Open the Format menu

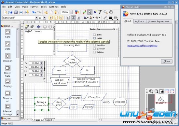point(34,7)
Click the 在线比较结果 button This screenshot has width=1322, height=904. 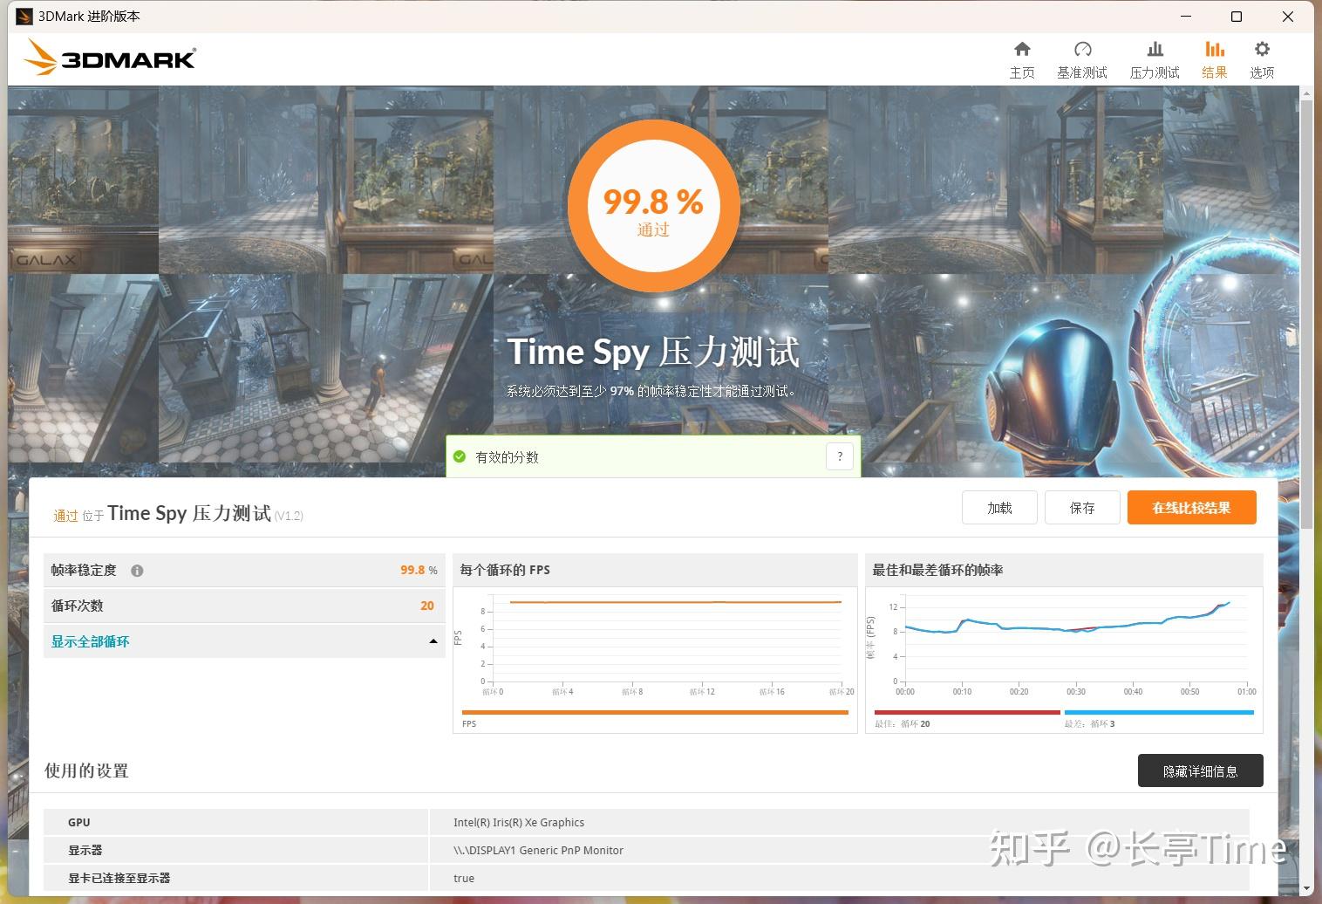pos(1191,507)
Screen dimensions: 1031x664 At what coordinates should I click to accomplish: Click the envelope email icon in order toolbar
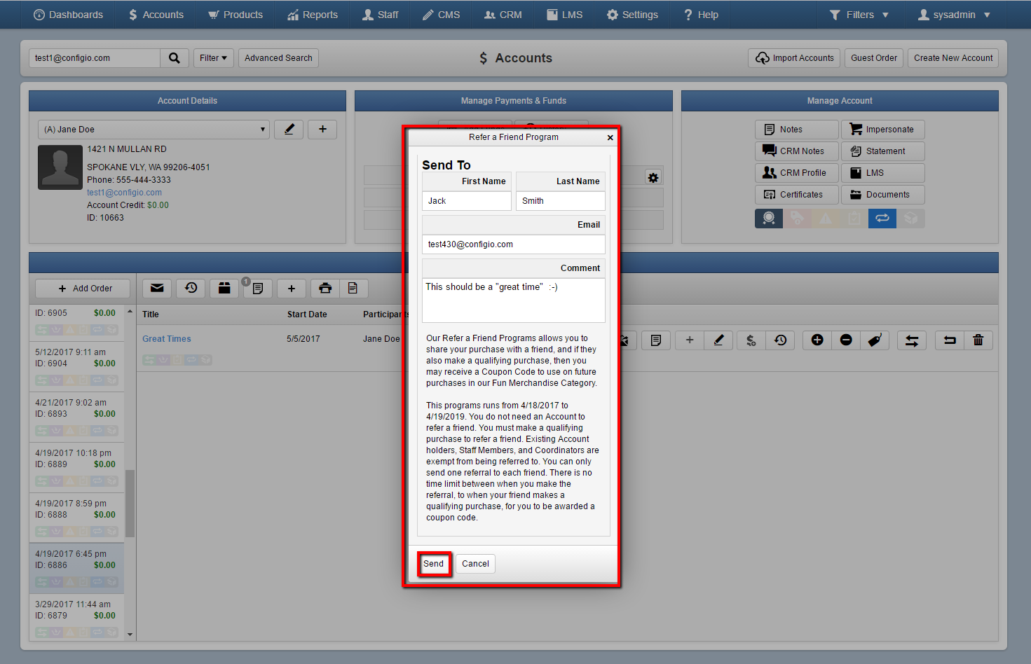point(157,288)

========================================

Work to complete: Could you repeat exactly the lines from the one containing "Screen dimensions: 1031x664" to the last line of the records, both included, and leave out every picture?

Task response:
Screen dimensions: 1031x664 At what coordinates should I click to accomplish: Click the envelope email icon in order toolbar
point(157,288)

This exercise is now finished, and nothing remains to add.